Wenn die Zentralbank etwas ändern würde, würde sie wahrscheinlich als Erstes an ihrer Politik zur Steuerung der Renditekurve (YCC) rütteln, die besagt, dass sie die Rendite 10-jähriger Anleihen innerhalb von ±25 Basispunkten von 0 % halten wird. Sie könnte entweder die Bandbreite weiter ausdehnen oder die Laufzeit der betreffenden Anleihe herabsetzen, vielleicht auf 5 Jahre, was mehr Spielraum für einen Anstieg der Renditen bei längeren Laufzeiten schaffen würde. Dies könnte bereits auf der Oktober-Sitzung geschehen, wenn die BoJ ihren vierteljährlichen Prognosebericht veröffentlicht. Danach würde die BoJ ihre Anleihekäufe einstellen und schließlich die Zinssätze anheben. Doch dieser Tag liegt wahrscheinlich noch in weiter Ferne – im Moment rechnet der Markt nicht einmal mit einer vollständigen Zinserhöhung in Japan in den nächsten zwei Jahren.
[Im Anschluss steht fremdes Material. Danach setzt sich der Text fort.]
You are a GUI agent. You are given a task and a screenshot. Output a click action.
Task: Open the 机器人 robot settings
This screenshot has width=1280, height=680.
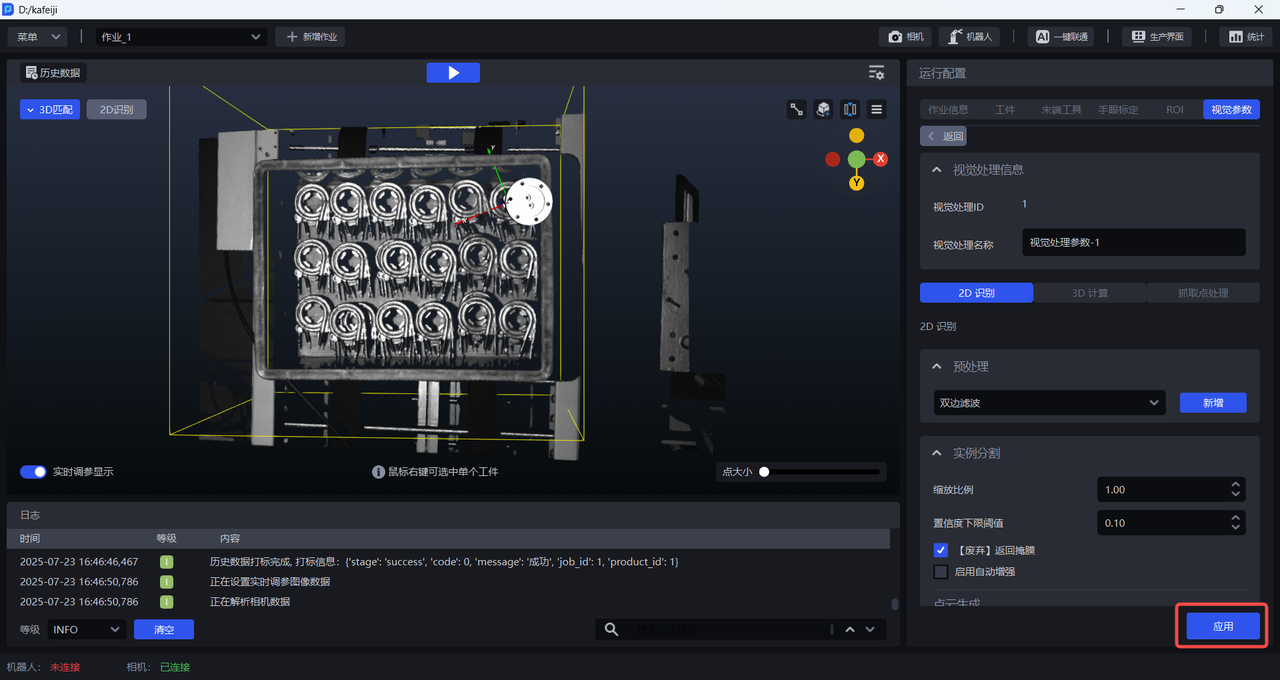click(969, 37)
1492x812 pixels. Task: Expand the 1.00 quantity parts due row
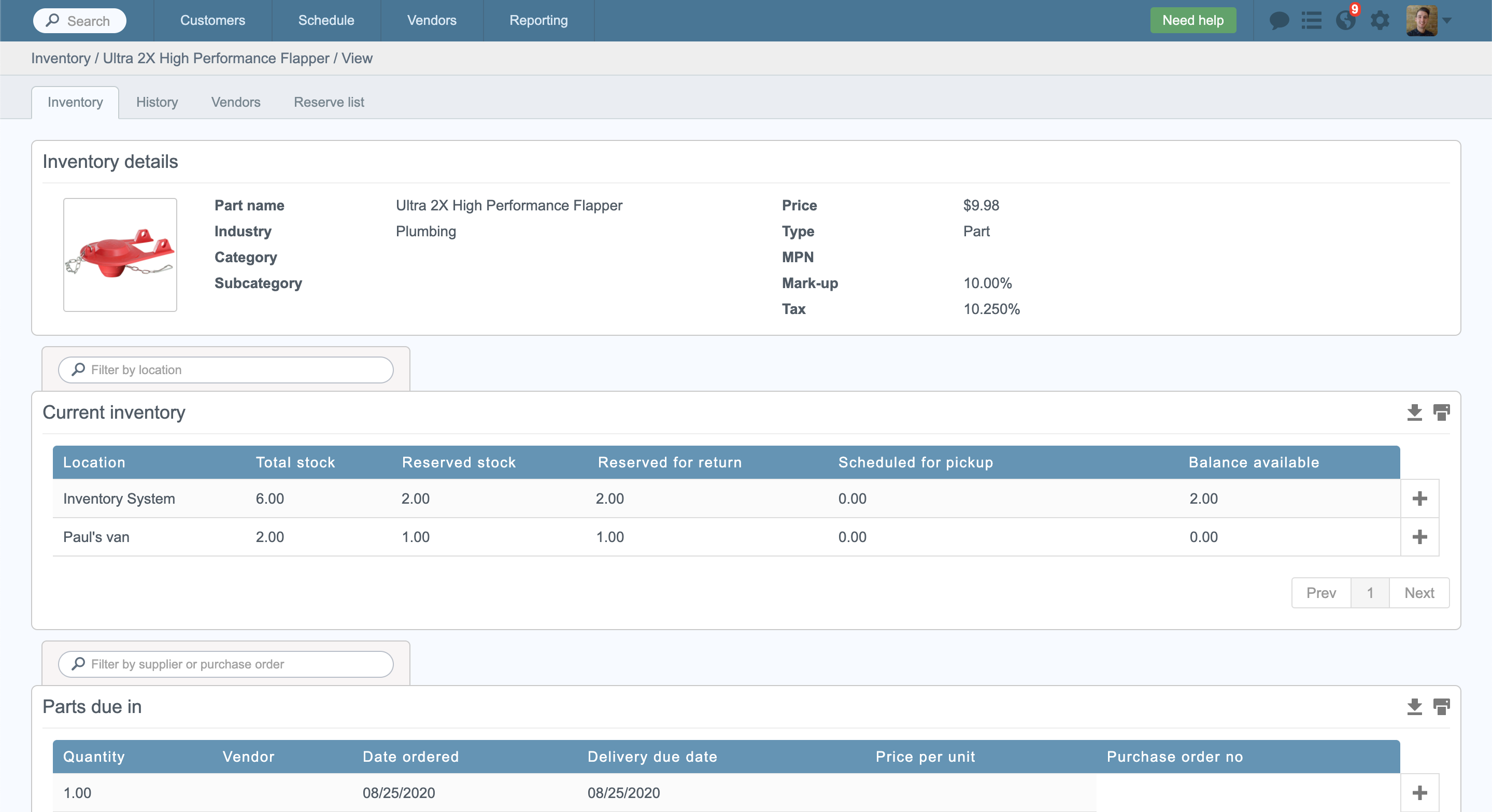coord(1419,793)
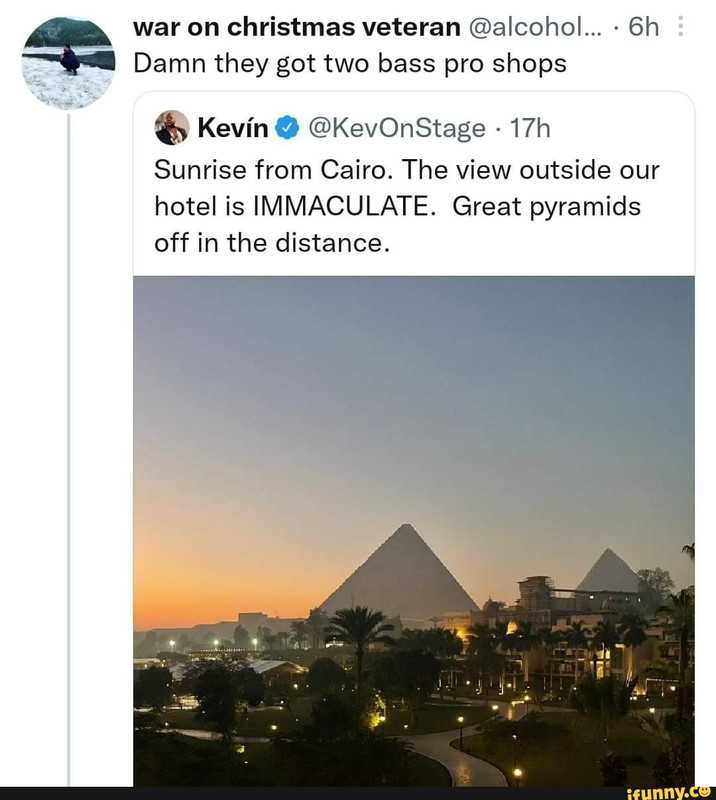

Wahrscheinlicher ist, dass es zu Maßnahmen kommen wird, die den Verfall des Yen verlangsamen oder stoppen, zunächst durch verbale Interventionen und dann schließlich durch tatsächliche Marktinterventionen. Dies würde dazu beitragen, den Preisauftrieb durch importierte Rohstoffe auszugleichen, die sich stark verteuert haben (insbesondere Lebensmittel und Energie). Wir sollten auf die Äußerungen der Offiziellen des Finanzministeriums achten. Aber bis dahin gibt es meiner Meinung nach so gut wie grünes Licht für einen Anstieg von USD/JPY (und eine weitere Abschwächung des JPY).

 

Wichtige Indikatoren in der Woche

Da dieser Kommentar schon lang genug ist, werde ich nicht sehr umfassend auf die wichtigsten Indikatoren der Woche eingehen.

In den USA liegt das Hauptaugenmerk auf den Einzelhandelsumsätzen am Mittwoch. Weitere wichtige Indikatoren sind der Erzeugerpreisindex (Di), die Indizes des Empire State und der Philadelphia Fed (Mi & Do), die Baubeginne (Do) und der Leitindex (Fr).

Es ist eine wichtige Woche für britische Indikatoren. Montag ist „Tag der kurzfristigen Indikatoren“ mit dem monatlichen BIP, der Industrie- und Fertigungsproduktion und den Handelsdaten. Die Beschäftigungsdaten werden am Dienstag veröffentlicht und die Einzelhandelsumsätze am Freitag. Wie üblich könnten auch die politischen Probleme von Premierminister Johnson und die nicht enden wollende Debatte über das Nordirland-Protokoll an die Oberfläche kommen. Ich habe jedoch den Eindruck, dass der Markt diese Missgeschicke als Hintergrundrauschen für Großbritannien unter dem derzeitigen Regime betrachtet und sich weitgehend auf die Geldpolitik, d. h. die Sitzung der Bank of England, konzentriert.

Für die EU werden der endgültige deutsche VPI (Di) und der endgültige EU-weite VPI (Fr) im Mittelpunkt stehen, die aber natürlich nicht so wichtig sind, wie die bereits veröffentlichte Vorabschätzung.

Neuseeland gibt am Donnerstag sein BIP für Q1 bekannt.

Schließlich gibt es ein rechnerisches Volumen von $3,2 Trillionen an offenen Positionen in US-Aktienoptionen, die am Freitag auslaufen, was die Volatilität am Aktienmarkt erhöhen könnte.